La inteligencia artificial se ha convertido en uno de los principales factores de transformación del sector de la ciberseguridad, pero también en una nueva fuente de riesgos que obliga a las compañías a reforzar sus mecanismos de control y gobierno. Así lo recoge Check Point Software en su Informe de Sostenibilidad y Gobierno Corporativo (ESG) 2025, en el que sitúa la relación entre IA y ciberseguridad como uno de los grandes retos para los próximos años.
La compañía señala que la expansión de la inteligencia artificial está modificando tanto las capacidades defensivas como las amenazas a las que se enfrentan las organizaciones. En este escenario, defiende la necesidad de combinar el desarrollo tecnológico con medidas de supervisión, protección de datos y criterios de uso responsable.
“La intersección entre la IA y la ciberseguridad definirá la próxima década de riesgo digital”, afirma Nadav Zafrir, CEO de Check Point Software, quien sostiene que la compañía pretende situarse en esta transición apoyándose en su experiencia acumulada durante más de tres décadas en el ámbito de la seguridad informática.
El informe destaca el papel de su plataforma ThreatCloud AI, que, según los datos de la compañía, previene 4.600 millones de ciberataques al año. Check Point también señala la obtención de las autorizaciones FedRAMP y GovRAMP en Estados Unidos, que permiten prestar servicios a organismos públicos federales, estatales y locales.
Durante 2025, la compañía reforzó su estrategia alrededor de la inteligencia artificial mediante la ampliación de sus capacidades tecnológicas y nuevas integraciones orientadas a la gestión de riesgos asociados al uso de esta tecnología. Entre ellas, destaca la incorporación a iniciativas relacionadas con el acceso seguro a la IA y el desarrollo de herramientas para analizar el uso que hacen los empleados de estas aplicaciones dentro de las organizaciones.
El informe también recoge los avances de la compañía en materia medioambiental.

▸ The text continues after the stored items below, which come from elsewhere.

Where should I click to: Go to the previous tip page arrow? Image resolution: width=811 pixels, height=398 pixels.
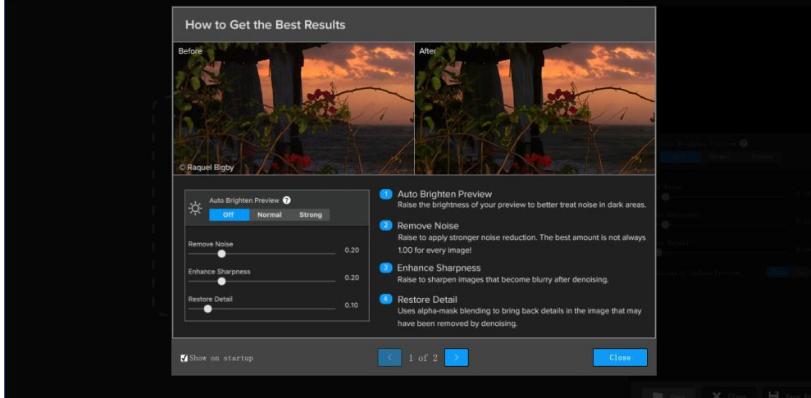point(389,358)
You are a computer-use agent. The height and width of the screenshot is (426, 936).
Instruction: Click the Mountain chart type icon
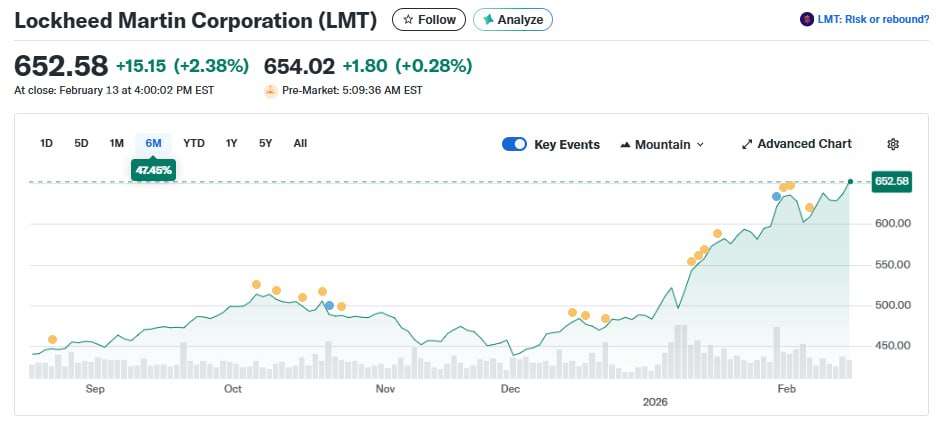point(625,144)
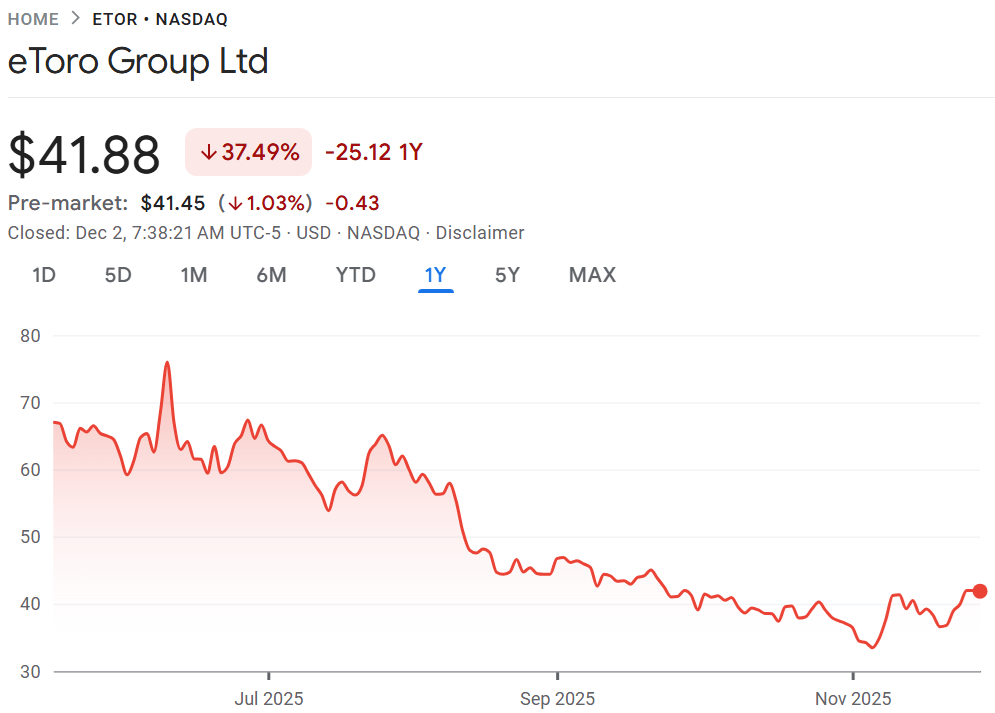Click the Jul 2025 axis marker
The height and width of the screenshot is (713, 995).
point(269,698)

Check Point ha realizado por primera vez una divulgación pública de sus emisiones de Alcance 3, vinculadas a su cadena de valor, dentro de su análisis de riesgos climáticos basado en el marco TCFD.
Además, la empresa asegura haber reducido un 31 % interanual la intensidad de sus emisiones de Alcance 1 y Alcance 2, mientras que el 83 % del consumo eléctrico de sus oficinas bajo control operativo procede ya de fuentes renovables.
En el ámbito social, Check Point señala que ha formado a 796.468 personas en ciberseguridad desde 2022, dentro de su objetivo de alcanzar un millón de personas capacitadas para 2028. La compañía cuenta actualmente con 7.179 empleados en todo el mundo, de los que el 65 % desempeñan funciones técnicas, y registra una media de 74 horas de formación por empleado.
La multinacional también destaca el aumento de sus programas de apoyo a organizaciones sociales, con un incremento del 49 % en sus donaciones corporativas desde 2022, beneficiando a cerca de 200 entidades sin ánimo de lucro.
En materia de gobierno corporativo, Check Point señala que su consejo de administración cuenta con un 78 % de miembros independientes y que todos sus comités reguladores tienen una composición íntegramente independiente. La compañía asegura además que sus empleados han completado la formación interna en ética corporativa y que sus políticas de uso responsable de IA se aplican tanto a sus productos como a sus procesos internos.
El informe concluye que la evolución de la inteligencia artificial obliga a las empresas a abordar la seguridad tecnológica junto con criterios de responsabilidad y transparencia, en un momento en el que la IA está modificando tanto la forma de proteger los sistemas como la manera en que se desarrollan nuevas amenazas.